It was the way he played, but probably more so, it was the way he acted. If you know Mike Shanahan, you know how big a deal practice is to him, that he's a no hit guy who takes care of his players, but he wants the tempo of practice to be good as well.
He spoke of having those days in practice where the ball never hit the ground. All indications are that they never had that. Then there's issues with him coming out either last or
late for practice. Than there's the wristband stuff that's pretty much been widely confirmed by anyone who has a source in the building.
So it seems to me that Mike Shanahan (and Mike alone; as someone pointed out, Kyle didn't think he'd be a good fit in the offense and was against the trade to begin with) thought he was getting one player, and ended up with another. He thought he was getting a consummate pro, the hardest worker on the team, and a playmaker that had all things he wanted.

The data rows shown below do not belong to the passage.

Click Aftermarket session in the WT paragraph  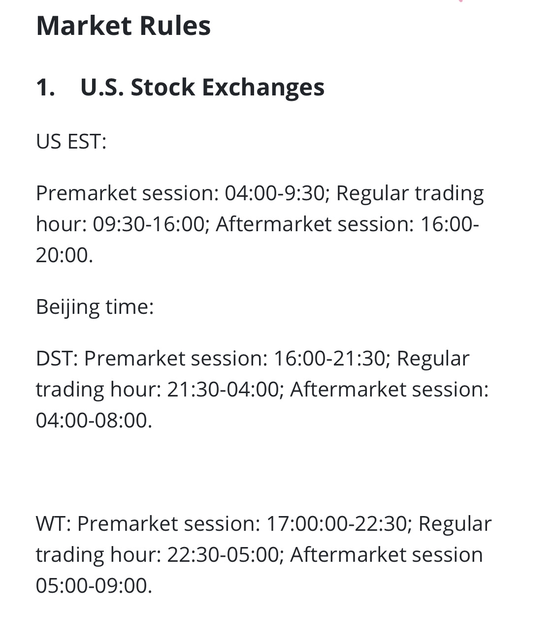point(387,555)
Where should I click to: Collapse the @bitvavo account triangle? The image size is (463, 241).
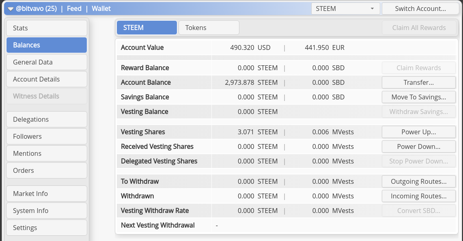tap(11, 9)
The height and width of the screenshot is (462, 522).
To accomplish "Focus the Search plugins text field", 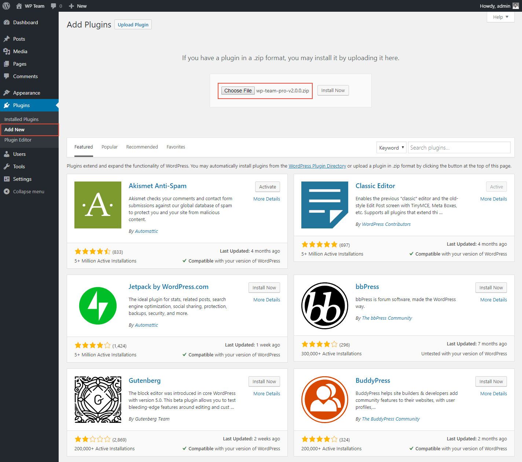I will click(459, 147).
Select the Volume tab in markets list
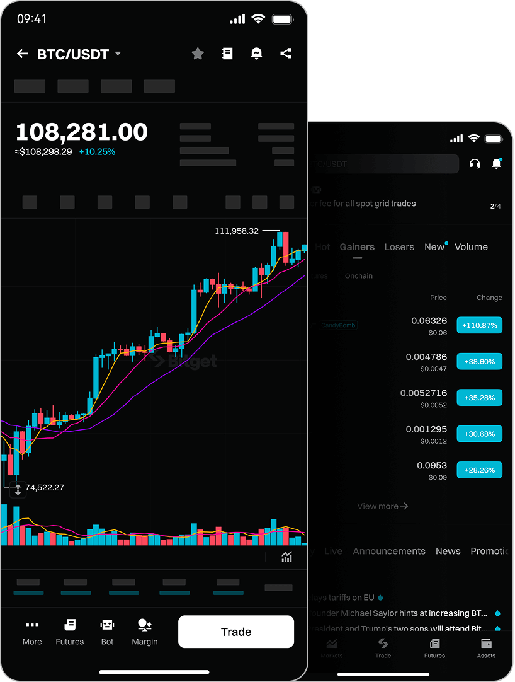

What he seemed to get was a slightly image conscious, kinda lazy (or at least not up to Shanahan's standards) quarterback who benefited greatly from being in a system in which Andy Reid allowed him to improvise more than he was required to be precise, and despite having a lot of time to get better, he either couldn't process it or didn't put the work in to do it.
I also don't really buy that Kyle didn't do enough to try and maximize what Donovan was good at. All these screen passes and the checkdowns to the running backs seem like it was "give him a high read, a low read, and then a checkdown". That's pretty much what they ran with him in Philly.
It was a mutual thing, this whole nasty break up. But Donovan had his fair share of problems, and it wasn't all drops by wide receivers. I think anyone will tell you that it's hard to catch a football that's thrown at your knees.
If anything, keeping Donovan despite all the problems would be more of a "win now" move than seeing what they have in John Beck and Rex. Best case scenario, they have a quarterback that can right the ship while they replenish positions of need on the team. Worst case, they just draft a quarterback next year.